Laugh or cry ?

Being a blacksmith does mean you have to desensitize yourself to the frequent misuse of words like "wrought iron" "blacksmith" "hand made by our craftsmen" et.c, but having been asked to reproduce some genuinely hand forged light fittings, I had a poke around the web last night to see what people were charging for off the shelf "period" lighting and came across this. Must be the most offensively misleading blurb I've come across yet to describe something glued together with a mig out of commercially available mass produced parts.

I'm still considering whether to contact them to complain, but I think it would prove nothing other than what an old curmudgeon I'm turning into!

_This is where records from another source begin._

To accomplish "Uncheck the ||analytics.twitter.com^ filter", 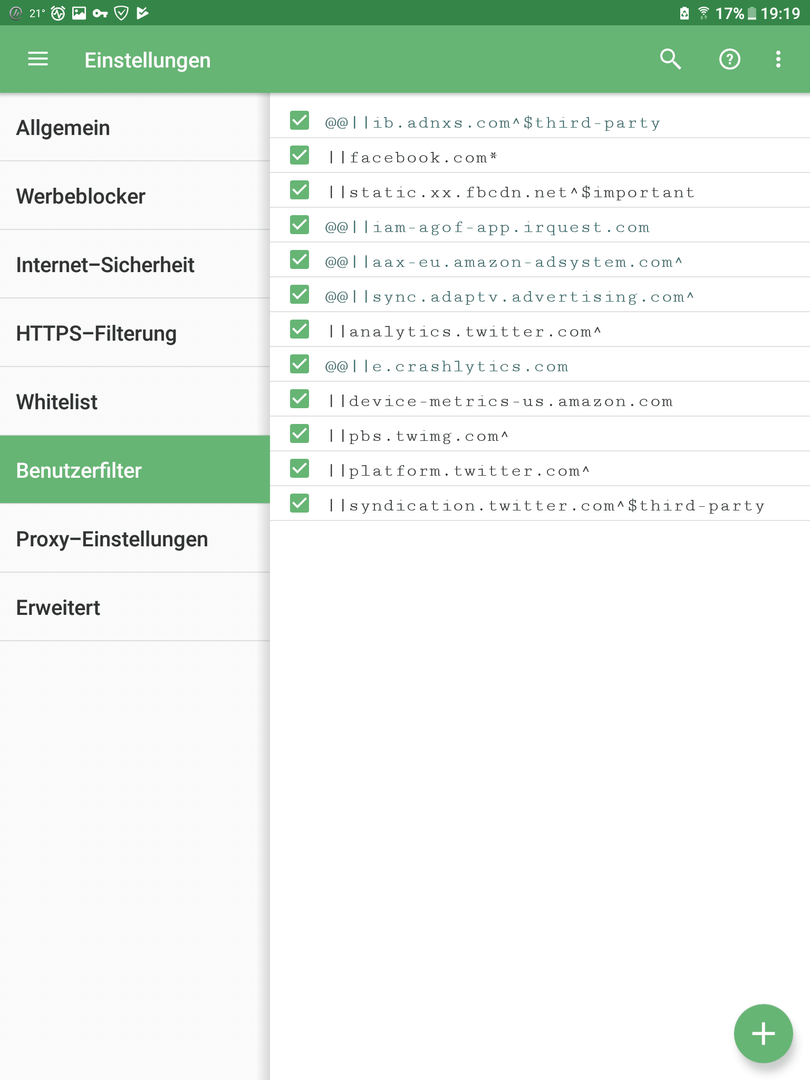I will [300, 330].
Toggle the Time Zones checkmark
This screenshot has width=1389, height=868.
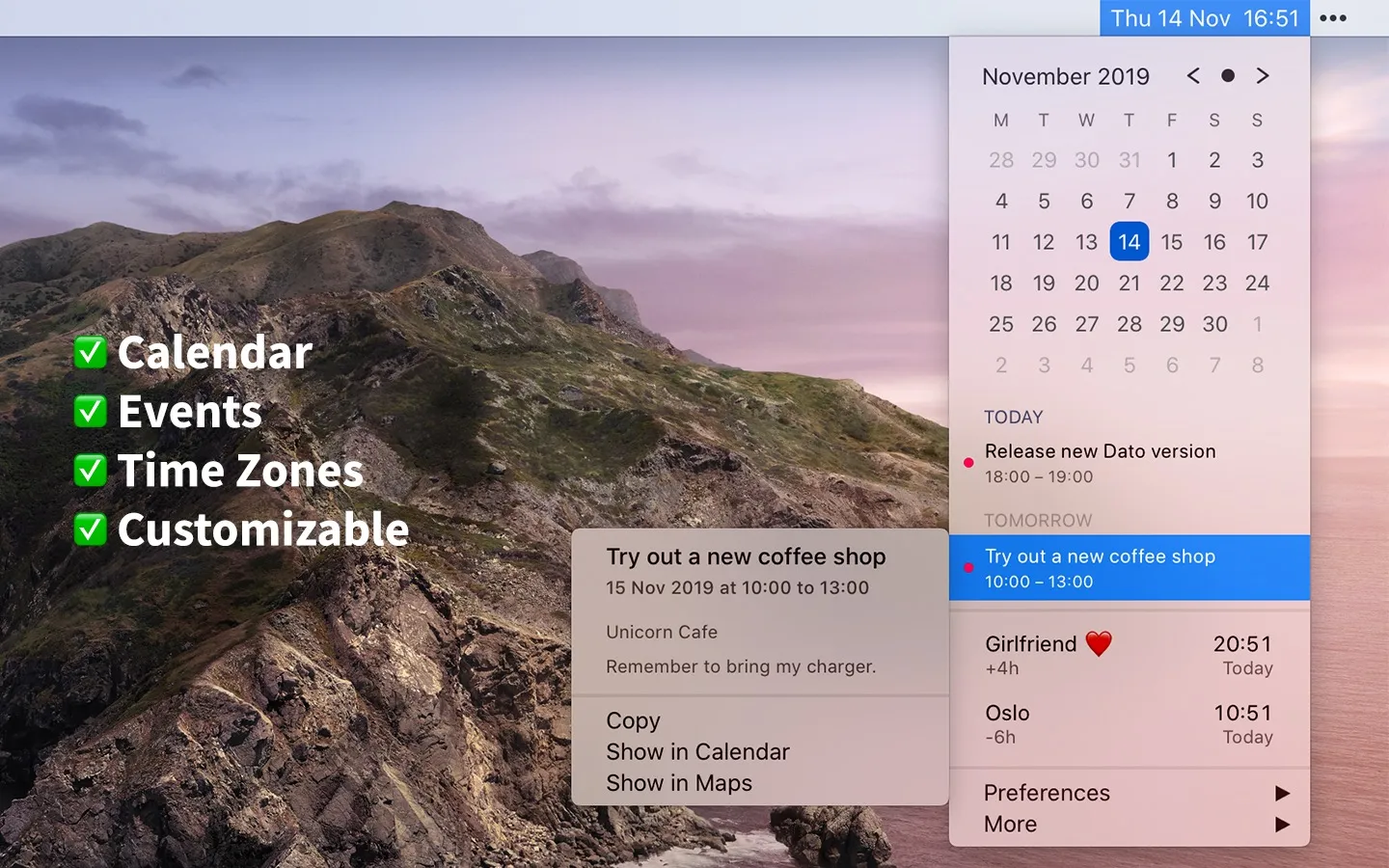click(x=90, y=471)
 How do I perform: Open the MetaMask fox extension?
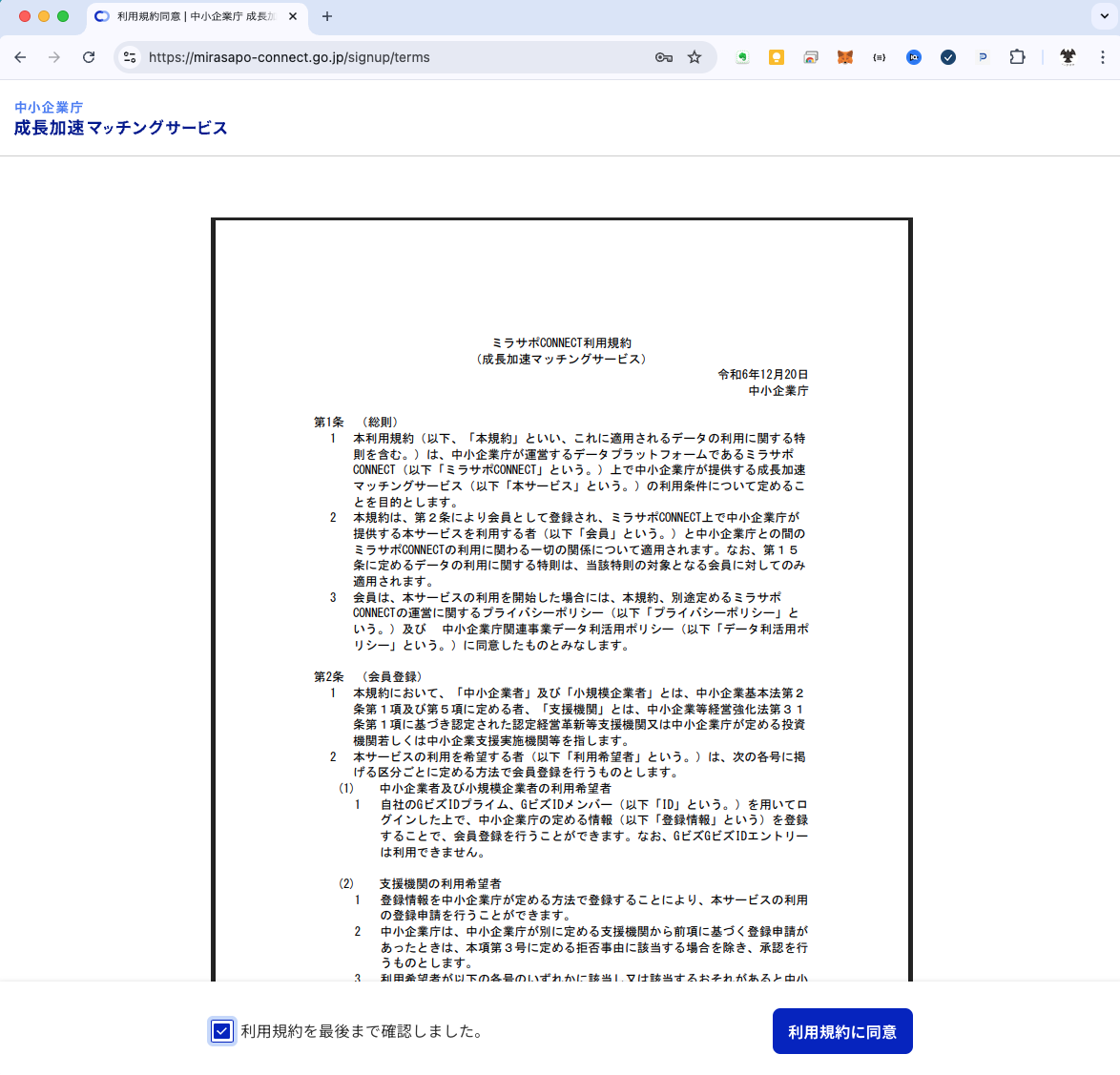[845, 57]
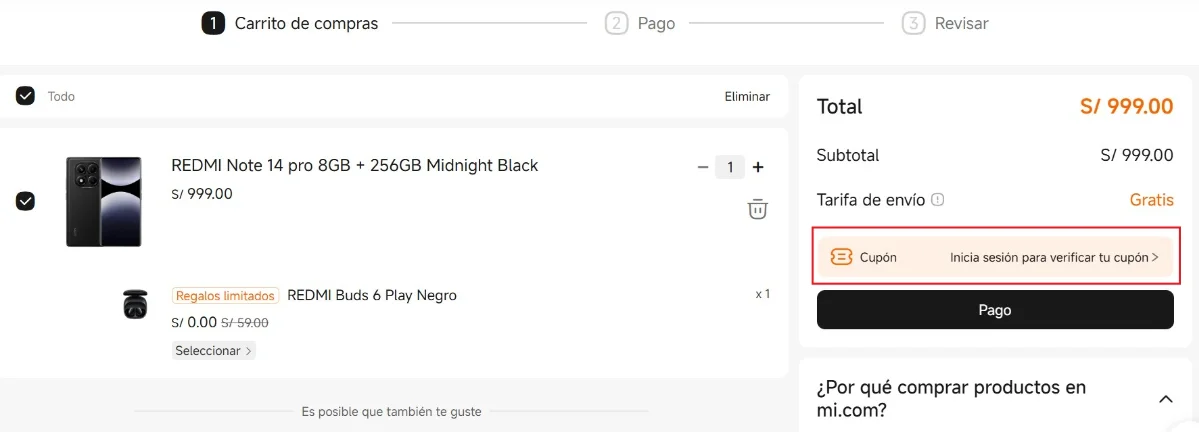The image size is (1199, 432).
Task: Expand coupon login verification arrow
Action: tap(1155, 257)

Have a look and a giggle. Pretty rich price tag on'em too!

http://www.periodlightingshop.com/shop/items.php?Pid=2&Ct1=9&id=69&Cid=&Pid=2


bigfootnampa's picture

Wow! NOT wired either!

Wow! NOT wired either! They're in way over their heads!


Rich Waugh's picture

The worst of it is that it

The worst of it is that it is a piece of crap in every regard and ugly to boot. P.T. Barnum and H.L.Mencken were both right - there's one born every minute and no one ever went broke underestimating their intelligence. Sigh.

Rich


Frank Castiglione's picture

Laugh!

Hi Will,
Laugh! It will soon be replaced by an authentic "wrought plastic" period piece(of shit) carefully crafted by their resident Plasticsmith.
Frank


Gerald Boggs's picture

wrought plastic is already

wrought plastic is already here and sold as antiques. About ten years ago, a lady came into the shop and wanted us to repair a set of antique lamps she had bought at an auction. She even had a certificate as they being antiques. Boss looked them over and told the lady, he couldn't repair them. When asked why? He replied "This is a blacksmith shop, we don't work in plastics" As I understand, she was able to get her money back.

Gerald Boggs


Frank Castiglione's picture

Fine Corinthian Vinyl

Hi Gerald,
I used to collect antique radios until my wife said they were taking over our home. My favorites are the ones produced before the forties; you know, wood, brass, and maybe a bit of Bakelite.The ones that came after were plastic and can hold a high value. I think that the plastic deteriorates and is damaged more easily, so a plastic radio that is in perfect condition is rare.
It sure seems to me that modern society's obsession with facade is a sign of downfall.